I’ll Give You the Sun(69)
Author: Jandy Nelson

“No one will find out,” I said.

“You don’t know that. You remember that idiot cousin of Fry’s I nearly decapitated last summer, the one who looks like an ape? His little brother goes to my school. I thought I was hallucinating. He looks exactly like him.” He licked his bottom lip. “Anyone could’ve seen us the other day, Noah. Anyone. Fry could’ve and then . . . I didn’t even think about it I was so . . .” He shook his head. “I can’t get forced off this team. Can’t lose my athletic scholarship. We have no money. And this high school—the physics teacher’s an astrophysicist . . . I just can’t. I need to get a baseball scholarship for college. Have to.”

He came over to where I was standing. His face was crazy red and his eyes were too intense and he seemed about twelve feet tall and I didn’t know if he was going to kiss me or punch me. He took me by the T-shirt again except this time he balled a piece of it up in his fist and said, “It’s done with us. It has to be. Okay?”

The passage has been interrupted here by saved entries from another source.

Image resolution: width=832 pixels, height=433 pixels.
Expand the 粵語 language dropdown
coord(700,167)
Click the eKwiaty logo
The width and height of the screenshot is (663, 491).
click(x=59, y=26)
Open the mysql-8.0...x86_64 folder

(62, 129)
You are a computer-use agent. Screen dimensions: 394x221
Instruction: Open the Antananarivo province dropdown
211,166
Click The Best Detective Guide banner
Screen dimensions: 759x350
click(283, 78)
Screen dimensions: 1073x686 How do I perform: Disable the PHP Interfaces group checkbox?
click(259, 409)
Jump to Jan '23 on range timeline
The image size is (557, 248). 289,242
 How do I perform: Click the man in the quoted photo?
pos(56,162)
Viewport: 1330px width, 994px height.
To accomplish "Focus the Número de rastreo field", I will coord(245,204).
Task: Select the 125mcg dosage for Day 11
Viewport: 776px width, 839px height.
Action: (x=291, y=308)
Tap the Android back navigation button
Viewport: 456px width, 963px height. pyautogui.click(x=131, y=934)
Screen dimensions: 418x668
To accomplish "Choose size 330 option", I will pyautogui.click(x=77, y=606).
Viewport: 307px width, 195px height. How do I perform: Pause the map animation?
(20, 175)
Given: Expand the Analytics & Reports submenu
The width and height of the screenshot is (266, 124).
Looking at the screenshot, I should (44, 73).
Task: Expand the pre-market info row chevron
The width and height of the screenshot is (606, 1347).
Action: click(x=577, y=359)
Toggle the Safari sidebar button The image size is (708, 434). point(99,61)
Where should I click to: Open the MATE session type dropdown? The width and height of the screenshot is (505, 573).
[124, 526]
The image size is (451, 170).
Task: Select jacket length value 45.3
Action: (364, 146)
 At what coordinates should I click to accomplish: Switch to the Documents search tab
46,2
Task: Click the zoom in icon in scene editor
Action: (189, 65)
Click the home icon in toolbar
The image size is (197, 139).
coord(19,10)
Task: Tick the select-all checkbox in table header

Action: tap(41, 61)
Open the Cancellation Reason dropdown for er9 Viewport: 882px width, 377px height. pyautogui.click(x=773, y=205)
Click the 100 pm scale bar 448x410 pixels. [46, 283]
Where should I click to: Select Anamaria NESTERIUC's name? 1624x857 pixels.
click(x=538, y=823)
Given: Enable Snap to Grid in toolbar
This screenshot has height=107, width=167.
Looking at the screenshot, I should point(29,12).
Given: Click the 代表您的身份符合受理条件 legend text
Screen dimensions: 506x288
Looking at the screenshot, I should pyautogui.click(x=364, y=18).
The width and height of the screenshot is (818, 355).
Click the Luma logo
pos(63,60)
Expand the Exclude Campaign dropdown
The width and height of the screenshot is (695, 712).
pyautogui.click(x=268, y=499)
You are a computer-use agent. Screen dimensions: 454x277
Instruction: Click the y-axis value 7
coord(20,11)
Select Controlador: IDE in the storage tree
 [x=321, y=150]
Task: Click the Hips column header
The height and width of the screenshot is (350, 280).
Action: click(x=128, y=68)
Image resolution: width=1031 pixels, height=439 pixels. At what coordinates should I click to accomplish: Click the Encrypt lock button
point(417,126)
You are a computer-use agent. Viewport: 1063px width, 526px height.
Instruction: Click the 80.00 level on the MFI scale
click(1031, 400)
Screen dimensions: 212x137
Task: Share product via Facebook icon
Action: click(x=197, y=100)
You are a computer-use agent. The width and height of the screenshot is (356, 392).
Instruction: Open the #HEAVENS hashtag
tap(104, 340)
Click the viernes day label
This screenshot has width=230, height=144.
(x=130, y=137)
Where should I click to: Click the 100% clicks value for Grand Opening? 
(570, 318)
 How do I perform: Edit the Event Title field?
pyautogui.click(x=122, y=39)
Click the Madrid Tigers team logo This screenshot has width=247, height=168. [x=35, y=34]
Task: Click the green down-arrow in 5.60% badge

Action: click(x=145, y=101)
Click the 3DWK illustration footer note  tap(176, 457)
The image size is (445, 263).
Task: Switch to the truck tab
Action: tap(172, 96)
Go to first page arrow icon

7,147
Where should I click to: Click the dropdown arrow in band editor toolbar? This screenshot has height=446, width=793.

I nodded and something really big and bright in me crushed to nothing in an instant. I’m pretty sure it was my soul.

“And it’s all your fault!” I spit out at my mother.

“What is, honey?” she says, alarmed.

“Everything! Don’t you see? You’ve crushed Dad. You banished him like a leper. He loves you! How do you think he feels all alone in that dying room breathing gray air and eating cold stale pizza and watching shows about aardvarks while you cook feasts and wear circus clothes and hum all the time and have the sun follow you around in the pouring rain? How do you think that makes him feel?” I can see I’ve hurt her and don’t care. She deserves it. “Who knows if he even has a soul left thanks to you?”

“What do you mean by that? I don’t understand.”

“Maybe you stomped it to nothing and now he’s hollow and empty, a shell with no turtle inside.”

Mom pauses. “Why would you say that? Do you feel that way sometimes?”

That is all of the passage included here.